Required work ▸ Tally the lines in these records that hold the string "will", and reply with the number alone.

[Stored data]
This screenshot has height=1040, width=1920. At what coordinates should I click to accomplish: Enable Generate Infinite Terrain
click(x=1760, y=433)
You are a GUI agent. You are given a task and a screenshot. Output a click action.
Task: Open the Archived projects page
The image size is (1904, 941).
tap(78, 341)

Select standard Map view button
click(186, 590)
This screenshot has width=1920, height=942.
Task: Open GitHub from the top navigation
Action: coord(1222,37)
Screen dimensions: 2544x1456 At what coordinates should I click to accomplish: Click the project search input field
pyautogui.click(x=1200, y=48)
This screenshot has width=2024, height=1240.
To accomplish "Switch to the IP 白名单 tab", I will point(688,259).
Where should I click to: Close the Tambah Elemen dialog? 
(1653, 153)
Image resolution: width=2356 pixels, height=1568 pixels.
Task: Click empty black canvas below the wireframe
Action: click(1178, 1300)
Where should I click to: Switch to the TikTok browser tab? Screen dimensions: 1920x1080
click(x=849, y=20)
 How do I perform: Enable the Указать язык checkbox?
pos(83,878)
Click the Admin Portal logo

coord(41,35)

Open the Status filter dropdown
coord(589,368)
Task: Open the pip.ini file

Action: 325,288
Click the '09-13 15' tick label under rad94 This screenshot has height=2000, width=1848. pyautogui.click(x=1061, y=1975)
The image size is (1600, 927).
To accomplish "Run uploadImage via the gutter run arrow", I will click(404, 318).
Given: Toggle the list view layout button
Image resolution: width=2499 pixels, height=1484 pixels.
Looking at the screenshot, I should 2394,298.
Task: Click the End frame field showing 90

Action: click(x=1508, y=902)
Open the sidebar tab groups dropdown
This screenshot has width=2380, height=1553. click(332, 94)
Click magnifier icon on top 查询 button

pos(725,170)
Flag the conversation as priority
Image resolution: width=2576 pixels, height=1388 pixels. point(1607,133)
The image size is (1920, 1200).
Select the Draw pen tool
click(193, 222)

Answer to this problem ▸ 2